Assessment of carbon allocation and biomass production in a natural stand of the salt marsh plant Spartina anglica using 13C

Hemminga MA, Huiskes AHL, Steegstra M, van Soelen J

The proportional allocation of photosynthetically fixed carbon to the root and shoot system of salt marsh plants is an important element in the carbon cycle of tidal salt marshes. The commonly applied field methods giving insight on this point are based on successive harvesting of biomass. These methods, however, lack accuracy and do not yield reliable data over short time intervals. In the present study, the stable carbon isotope 13C was used as a tracer of carbon flow in Spartina anglica. Shoot clusters of this halophyte were incubated with 13CO2 (ca 1 h) in a salt marsh in the SW Netherlands. Four days after the incubations, shoots and roots/rhizomes were sampled to determine enrichment with the heavy isotope. Although S. anglica is a clonal plant, only a minor part of the excess 13C incorporated in plant tissues due to the incubation procedure was found outside the incubation plots. The data revealed the dynamic nature of carbon allocation in S. anglica, leading to seasonal changes in the ratio of carbon allocated to above-ground versus below-ground tissues. The ratio was highest in August (6.19) and lowest in September (1.60), but more carbon was always invested in above-ground plant parts than in below-ground plant parts.

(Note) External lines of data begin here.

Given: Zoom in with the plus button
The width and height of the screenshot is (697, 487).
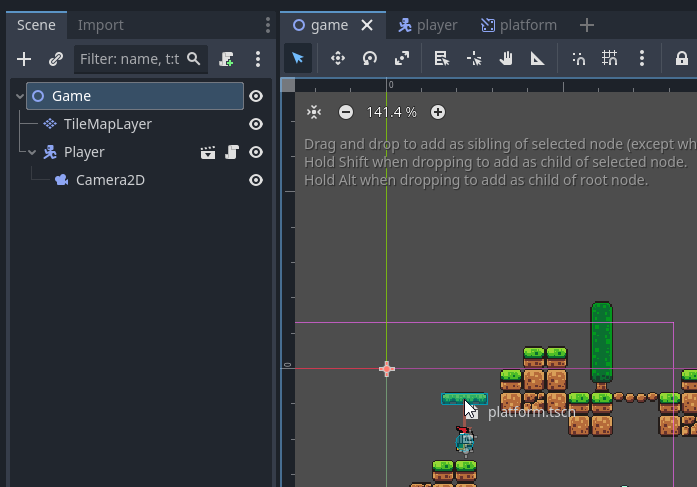Looking at the screenshot, I should [438, 112].
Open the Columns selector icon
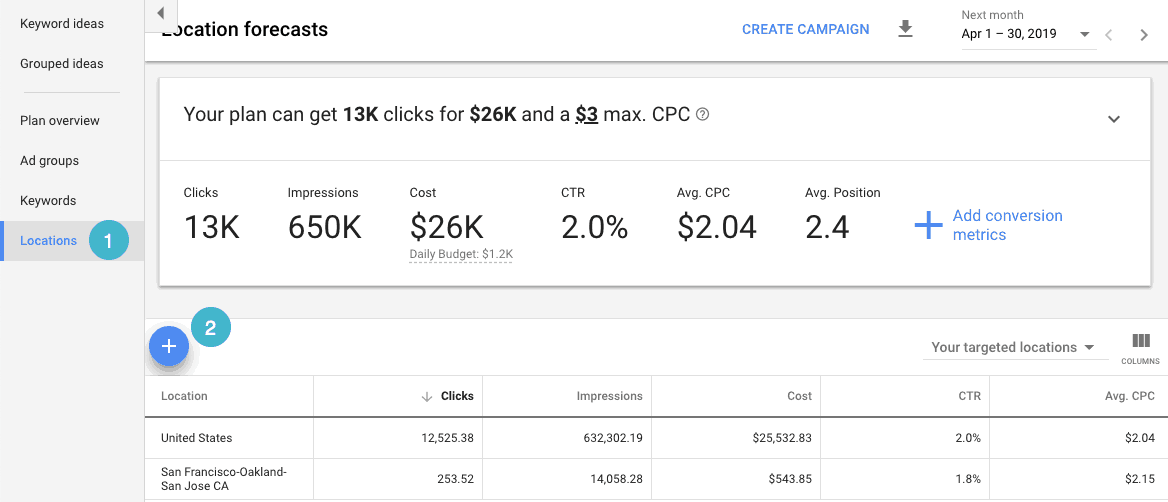The height and width of the screenshot is (502, 1168). (1140, 346)
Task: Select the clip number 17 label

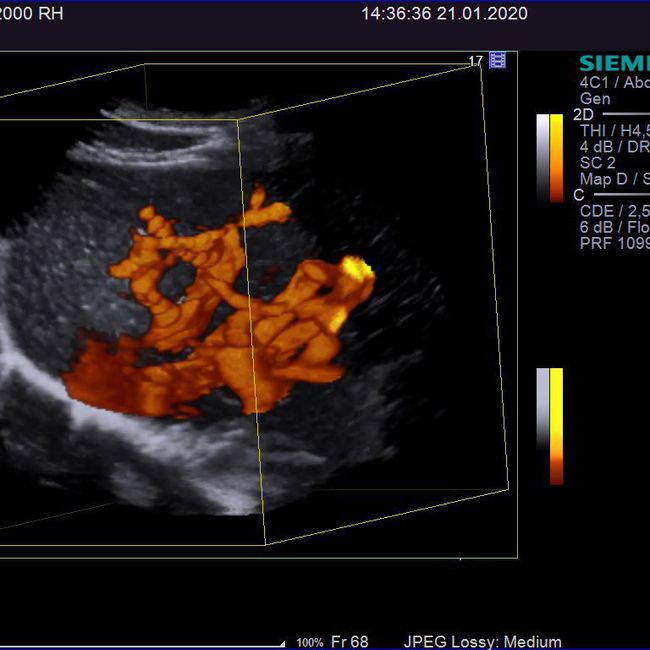Action: (x=476, y=61)
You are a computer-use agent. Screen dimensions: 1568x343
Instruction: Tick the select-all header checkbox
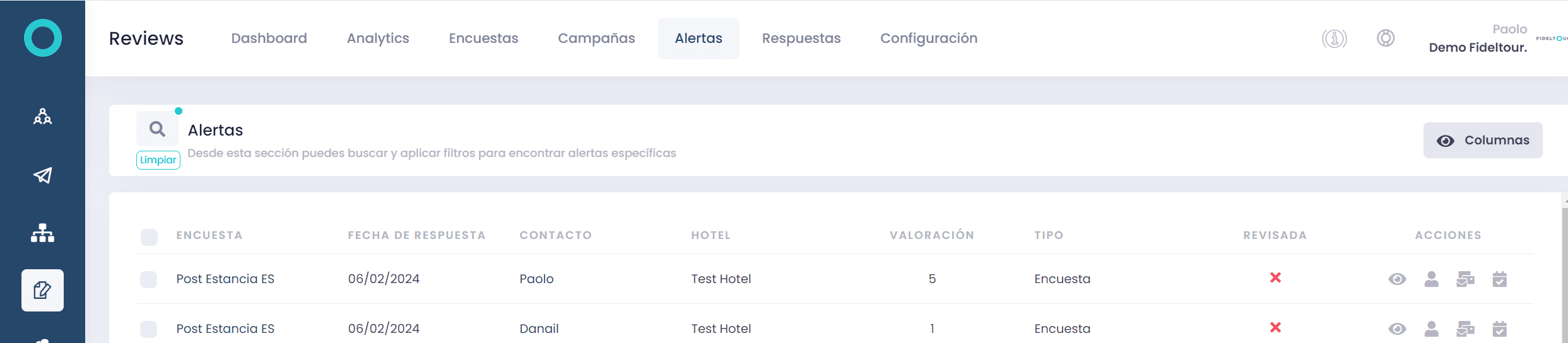(x=149, y=237)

These findings strongly suggest that, on an annual basis, above-ground biomass production outweighs below-ground biomass production in this S. anglica population. Root/rhizome production over short-term periods (10 to 12 d) was calculated by combining the data on the ratios of 13C allocation with measurements of above-ground biomass increments over these periods. On an annual basis, above-ground and below-ground biomass production was estimated to be 1130 and 556 g dry wt m-2, respectively. A survey of the literature shows that the ratio of shoot to root/rhizome production of Spartina spp. vegetation is highly variable, ranging from a clear dominance of shoot production (as is suggested by our data) to the completely opposite situation with root/rhizome production amply exceeding shoot production. This may imply considerable differences in the functioning of Spartina-dominated marsh systems, e.g. with respect to the dominance of aerobic or anaerobic mineralization processes and to mineralization-linked cycling of sulphur and nitrogen.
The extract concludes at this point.